--- Estratto del documento ---
◇ ◇ ◇ ◇ ◇

I giorni e gli anni è un titolo indubbiamente più suggestivo dell’anodino Anniversari, che evoca peraltro al lettore italiano festose circostanze private ed è, in tal senso, fuorviante e limitativo rispetto a ciò che Johnson intendeva veicolare con il titolo Jahrestage. Sotto altri aspetti, però, I giorni e gli anni è un titolo meno preciso di Anniversari; esso trasmette efficacemente l’immagine del tempo quale flusso inarrestabile, e in tal modo allude alla stratificazione temporale, a quello scavo nel «pozzo del passato» decisivo nella narrazione johnsoniana, ma, a differenza di «anniversari», non comunica con altrettanta efficacia l’articolarsi di una rete di corrispondenze e richiami segreti tra presente e passato e la compenetrazione e compresenza di più piani temporali che connota la psiche individuale.
La complessità del romanzo, del resto, è dovuta non solo all’alternarsi di diversi piani temporali ma anche alle differenti modalità narrative scelte dall’autore a comporre un abile montaggio. Numerose sono le strategie narrative utilizzate: estese citazioni di articoli del «New York Times», di cui la protagonista è appassionata lettrice, annotazioni diaristiche in prima persona, racconto in terza persona della vita quotidiana newyorchese di Gesine e della figlia, monologhi di Gesine in forma di registrazione su nastro, dialoghi (tra Gesine e Marie, tra Gesine e l’amico Dieter Erichson, ma anche dialoghi, riportati in corsivo, tra Gesine e persone defunte), racconto in prima o terza persona della storia della famiglia Cresspahl tra il 1930 e il 1956 e, infine, inserto di documenti originali, corredati dall’autore di indicazioni bibliografiche e copyright (nel quarto volume, ad esempio, è riportato integralmente il Manifesto delle 2000 parole, uno dei più significativi documenti della Primavera di Praga). Da un mosaico narrativo siffatto consegue una straordinaria varietà di stili e di registri lessicali: il freddo resoconto giornalistico lascia il posto a lacerti di memoria che prendono corpo nel dialetto nativo di Gesine e si articolano in maniera brachilogica, dopo descrizioni paesaggistiche raffinate e venate di lirismo si trovano sapidi dialoghi ricchi di anacoluti, passi in cui prevale la volontà documentaristica del testimone e dello storico si alternano a brani venati di ironia e pietà in una narrazione complessa e straordinariamente coinvolgente.

◇ ◇ ◇ ◇ ◇

--- Righe estratte ---
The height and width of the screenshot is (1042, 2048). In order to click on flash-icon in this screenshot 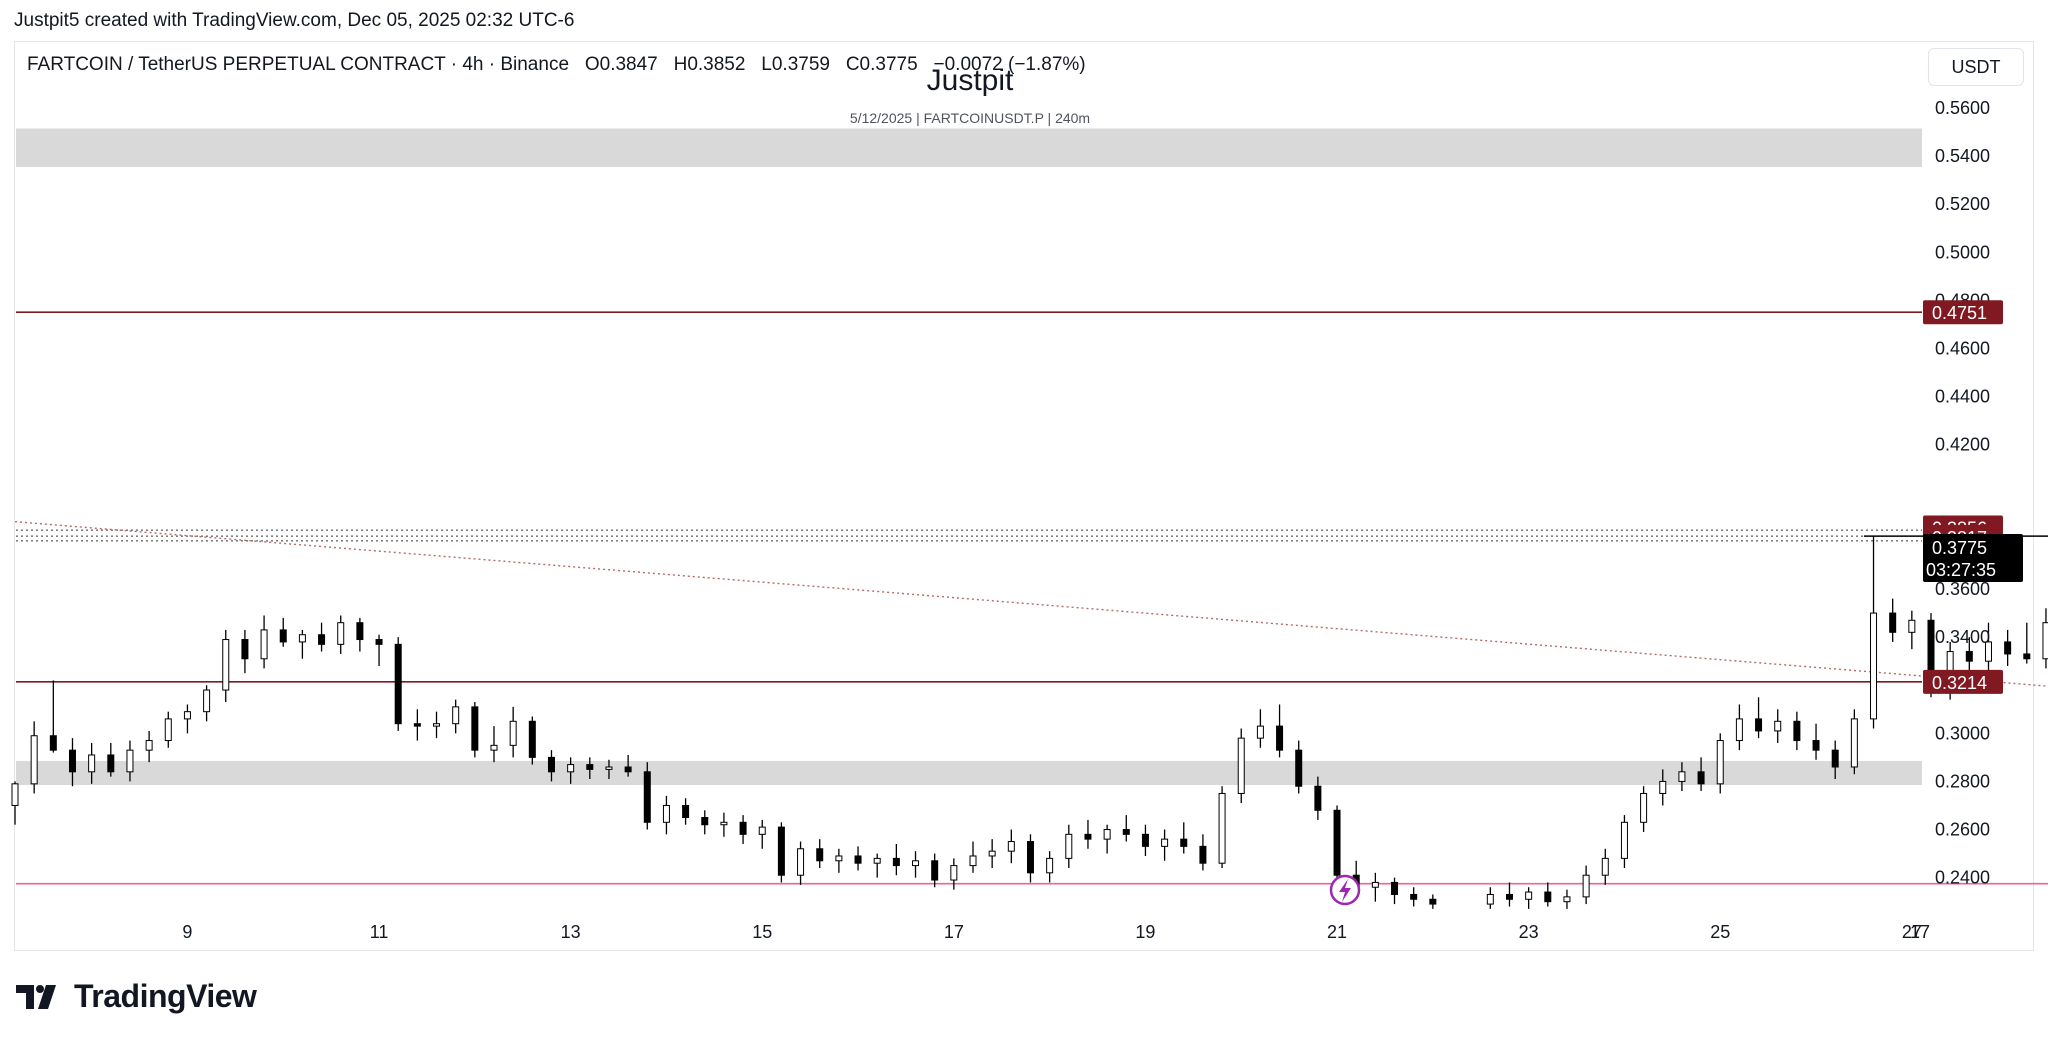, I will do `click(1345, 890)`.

◇ ◇ ◇ ◇ ◇

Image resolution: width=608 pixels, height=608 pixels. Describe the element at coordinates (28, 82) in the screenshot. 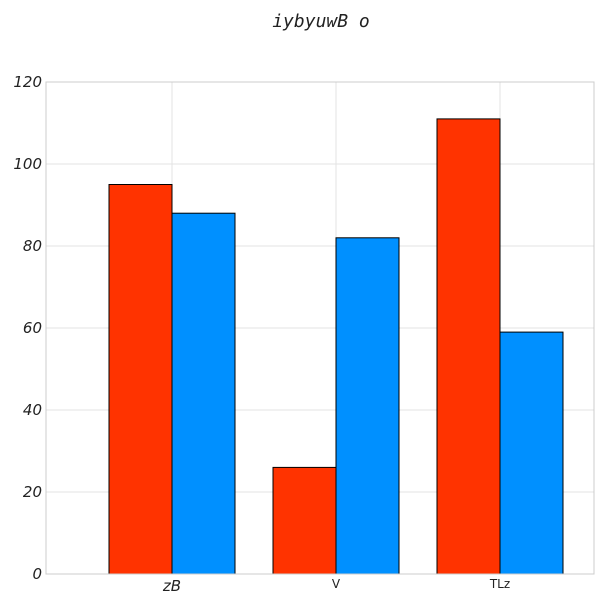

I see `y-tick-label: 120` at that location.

◇ ◇ ◇ ◇ ◇

--- Mettere in pratica ---
a. Elencate tutte le strategie narrative che il brano sul romanzo di Johnson attribuisce all'autore.
b. Rispondete alle seguenti domande sul brano sul romanzo di Johnson:
(i) Quale titolo italiano, secondo il brano, evoca al lettore festose circostanze private?
(ii) Di quale quotidiano la protagonista è appassionata lettrice?
(iii) Quale documento è riportato integralmente nel quarto volume?
c. Riportate fedelmente il passo del brano sul romanzo di Johnson da "I giorni e gli anni è un titolo indubbiamente" a "la psiche individuale.".

--- Elenco delle soluzioni ---
a.
- Estese citazioni di articoli del «New York Times»
- Annotazioni diaristiche in prima persona
- Racconto in terza persona della vita quotidiana newyorchese di Gesine e della figlia
- Monologhi di Gesine in forma di registrazione su nastro
- Dialoghi (tra Gesine e Marie, tra Gesine e l'amico Dieter Erichson, tra Gesine e persone defunte)
- Racconto in prima o terza persona della storia della famiglia Cresspahl tra il 1930 e il 1956
- Inserto di documenti originali, corredati di indicazioni bibliografiche e copyright

b.
(i) Anniversari.
(ii) Il «New York Times».
(iii) Il Manifesto delle 2000 parole, uno dei più significativi documenti della Primavera di Praga.

c.
I giorni e gli anni è un titolo indubbiamente più suggestivo dell’anodino Anniversari, che evoca peraltro al lettore italiano festose circostanze private ed è, in tal senso, fuorviante e limitativo rispetto a ciò che Johnson intendeva veicolare con il titolo Jahrestage. Sotto altri aspetti, però, I giorni e gli anni è un titolo meno preciso di Anniversari; esso trasmette efficacemente l’immagine del tempo quale flusso inarrestabile, e in tal modo allude alla stratificazione temporale, a quello scavo nel «pozzo del passato» decisivo nella narrazione johnsoniana, ma, a differenza di «anniversari», non comunica con altrettanta efficacia l’articolarsi di una rete di corrispondenze e richiami segreti tra presente e passato e la compenetrazione e compresenza di più piani temporali che connota la psiche individuale.